Theyskens could not immediately be reached for comment, however, sources speculated he would likely seek funding to reestablish his signature label, which he owns but put on hiatus to concentrate on Rochas. Though he often stressed his commitment to Rochas, saying that he felt at home at the house, Theyskens continued to speak frequently about his own brand and its aesthetic as if it was never far from his mind. He liked to talk about some of his design ideas as belonging to his world, and being unfit for Rochas.
A Belgian based in Brussels, Theyskens leaped onto the international fashion radar in 1998 at age 21 when he dressed Madonna in a striking black satin coat with hook-and-eye closures for the Oscars and she anointed him her new favorite designer, again donning his gowns for the VH1 Awards in New York later that year. Theyskens was immediately dubbed a Goth hero and gained a reputation for theatrical fashion shows. At one, the end of his elevated runway, which had just supported a model in a massive gown, sprouted a crack and tumbled to the ground. The name of fashion’s new hero was soon on everyone’s lips, and he was considered a front-runner to succeed Alexander McQueen at Givenchy in 2001.
Theyskens joined Rochas in 2003 at the tender age of 26. He replaced Peter O’Brien, who had been brought in four years earlier to revive rtw. Fashion operations had ceased in 1955 following the death of founder Marcel Rochas, known for his feminine silhouettes and a bustier dubbed “the guepiere.”
Theyskens immediately established a sophisticated couture look for Rochas with his debut collection, which featured dramatic “hunchback” gowns and bustier dresses that enveloped the body like a cream puff.
But, amid such showstoppers, Theyskens made Rochas into one of the torchbearers for what has become a new refinement in fashion, lifting inspiration from the world of Paris couture, and blending it with a modern point of view.

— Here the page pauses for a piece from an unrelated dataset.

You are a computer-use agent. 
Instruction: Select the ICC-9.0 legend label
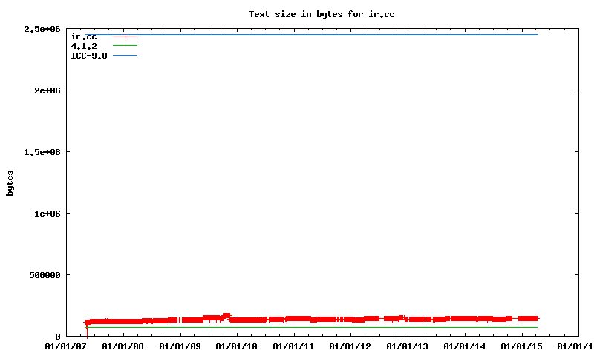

No one expected Theyskens to trumpet elegance when he arrived at Rochas, given his reputation for darkly romantic confections in his own label. But he often said that in his designs for Rochas he was exploring another side of his personality, one that was more contained and strictly defined.

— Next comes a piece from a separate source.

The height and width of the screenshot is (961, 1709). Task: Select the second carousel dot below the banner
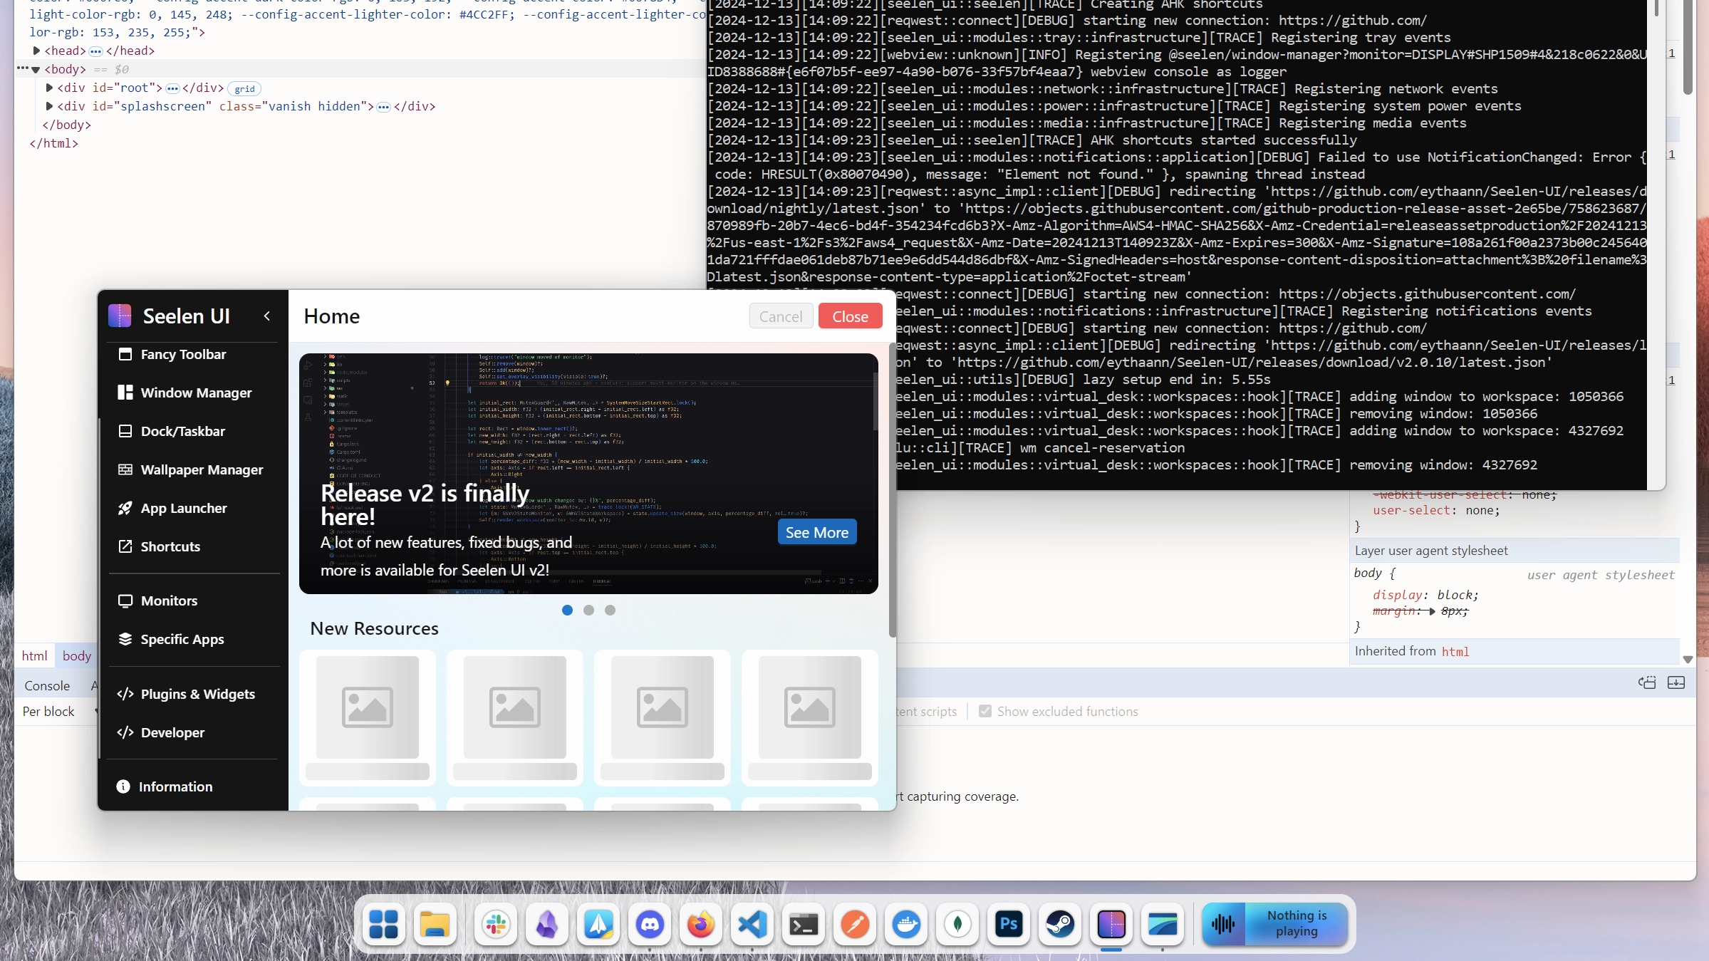pos(588,611)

A few months ago he told WWD: “My idea for Rochas was based on a very Parisian vision, which is a slightly intellectual approach to fashion and one that centers on the idea of taste.” Recent collections were inspired by Monet’s water lilies and chimney sweeps, but they displayed Theyskens’ concentration on developing pure silhouettes — as in the thin pantsuit he showed for fall-winter. “What I feel modern is to make clothes that have poetry and inspiration,” he said. “Modernity is an attitude and an approach to fashion. What is most important is that the personality of the designer come out in the clothes.”
The size of the Rochas fragrance business could not be learned. However, industry sources say it remains “very healthy,” particularly in France and Spain.
Among the brand’s fragrances are Poupee (or “Doll,” in English) for women, which Theyskens unveiled at a Rochas show in 2004, after he was made responsible for the brand’s scents, as well as its artistic director. The designer described the fragrance, housed in a pink bottle topped with a red spray cap, as “very feminine and very couture.”
In 2003, Lui, joined the men’s lineup at Rochas, which also included Rochas Man and Eau de Rochas Homme. Other Rochas fragrances include Alchimie, Byzantine Woman and Madame Rochas.
In the meantime, P&G kept bulking up its prestige beauty stable. By last year, it had fully integrated Wella’s fine fragrance division, called Cosmopolitan Cosmetics, into P&G Prestige Beauty. The division had a war chest of global and locally acclaimed prestige scents — including most of the former Wella-owned licenses (a handful had been spun off), plus brands such as Lacoste, Valentino, Max Mara and Jean Patou. Together, they generated almost $2 billion and were rivaled only by the world’s biggest prestige fragrance player, L’Oréal.